More of a question so if this is the wrong forum let me know. I have been looking to see if there is a way to clear/reset some SMART attributes or how to go about it. I am, in particular, looking at 199 UDMA_CRC_Error_Count as I have a good number of drives that have values there due to misbehaving back planes or bad cables/hba's in the past.

Yes I can track each variable to see if it increases but that gets harder to see/monitor with hundreds of drives. The ability to reset/clear that to zero would be very useful. Likewise other values like 188 Command Timeout.

I know that these can be cleared by the OEM on refurbished drives, as well as I've seen some instances where they can be cleared with certain firmware updates. But have not found any means so far to clear them for general/advanced users.

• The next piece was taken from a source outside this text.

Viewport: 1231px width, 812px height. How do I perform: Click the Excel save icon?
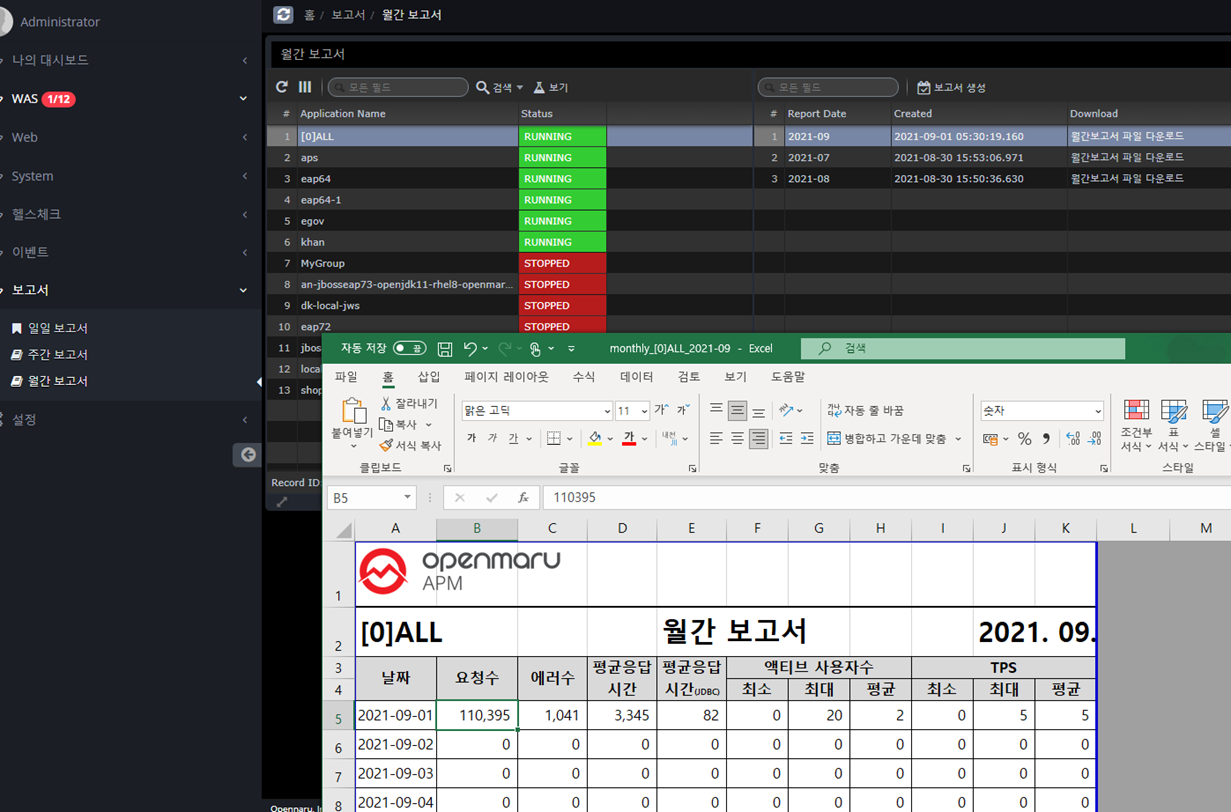(445, 349)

Vast majority of our rotating rust drives are seagate if that matters (ST4000's though ST20000's) if it's a oem specific type of command.

@vonericsen
Copy link
Contributor

HI @stevecs,

Thanks for the question!
There is no way to do this for SMART attributes on ATA drives.
SAS is a bit different with the ability to reset log pages (but not every counter is resettable).

Since SMART attributes are obsolete and being replaced with Device Statistics, I did check and there is a feature that can be used to reset some statistics. The SATA Phy event counters log also has something like this.
openSeaChest does not currently have an option to reset these, but I will look into adding those options.

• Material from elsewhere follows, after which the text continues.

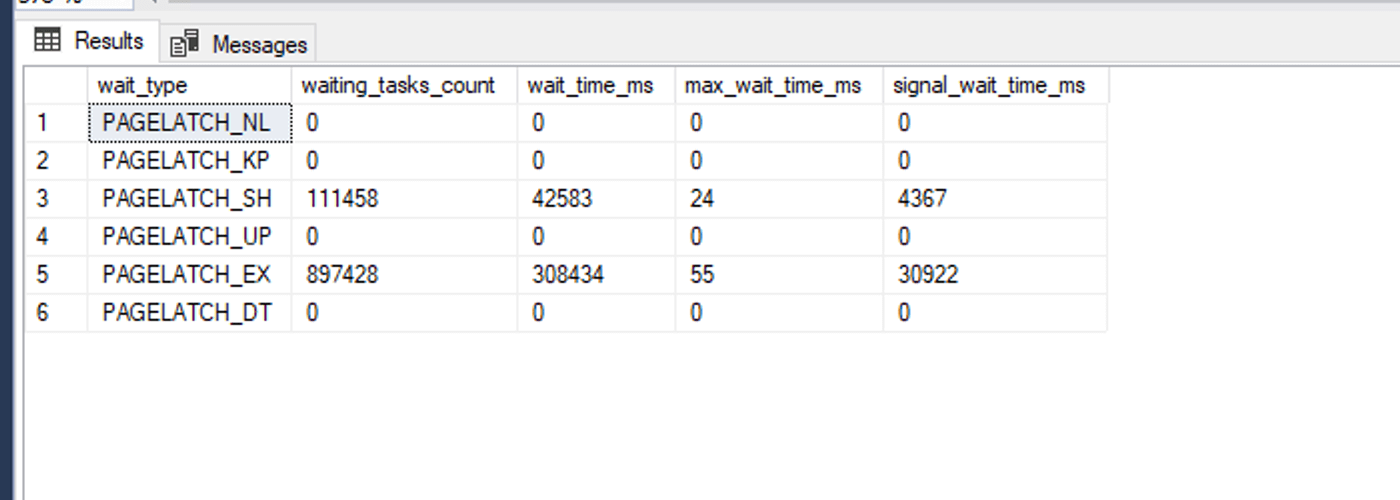Image resolution: width=1400 pixels, height=500 pixels.
Task: Click the grid's top-left select-all corner cell
Action: [55, 86]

The phy event counters log does support the CRC counter and device statistics has both CRC counter and command timeouts (It's called "Number of Resets Between Command Acceptance and Command Completion").

I will test a few different products for these features as well and update this issue as I find out more.

@stevecs
Copy link
Author

stevecs commented Dec 9, 2024

@vonericsen Thanks for taking a look and will be interested in what you find.

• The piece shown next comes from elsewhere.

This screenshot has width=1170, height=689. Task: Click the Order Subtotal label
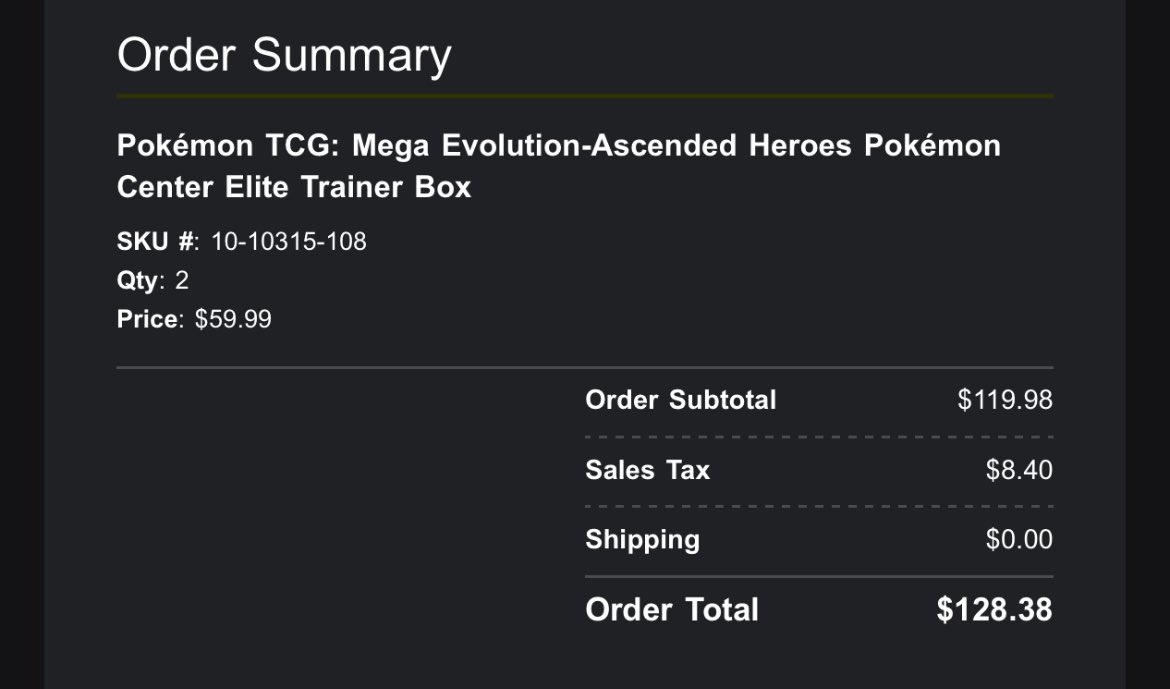point(681,399)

Yes I've been seeing the 'slow demise' of SMART attributes over the years (not to mention that they were never really standardized or enforced) but they did at least provide a lot of data that was very useful (and have always wanted similar details in SAS/SCSI/FC devices over the last ~40 years).

I was not aware of "Device Statistics" for SATA drives (to be fair, I only have a couple hundred SATA drives most are SAS/FC or NVME). So that's interesting. Would be interested if you could point to any URL's for specs or standards to that for "bedtime reading".

@vonericsen
Copy link
Contributor

@stevecs,

Yes I've been seeing the 'slow demise' of SMART attributes over the years (not to mention that they were never really standardized or enforced) but they did at least provide a lot of data that was very useful (and have always wanted similar details in SAS/SCSI/FC devices over the last ~40 years).

Yeah, there are multiple reasons for this, some dating back to when SMART was released in ATA-3.
There was an attempt to create standardized attributes that made it as far as a draft, but it ran into other issues. One of them was that vendors wanted to report more data than SMART had space to report. This was one of the main driving factors to create the Device Statistics log in place. There is also a technical report called SMART Attribute Descriptions (SAD) which was the reference the committee used to determine which attributes should be standardized based on what they could find searching around the web and reported by the members of the committee.

Seagate's firmware group has not given any timeline in which SMART attributes will be removed, but the device statistics log has been supported for quite a while now.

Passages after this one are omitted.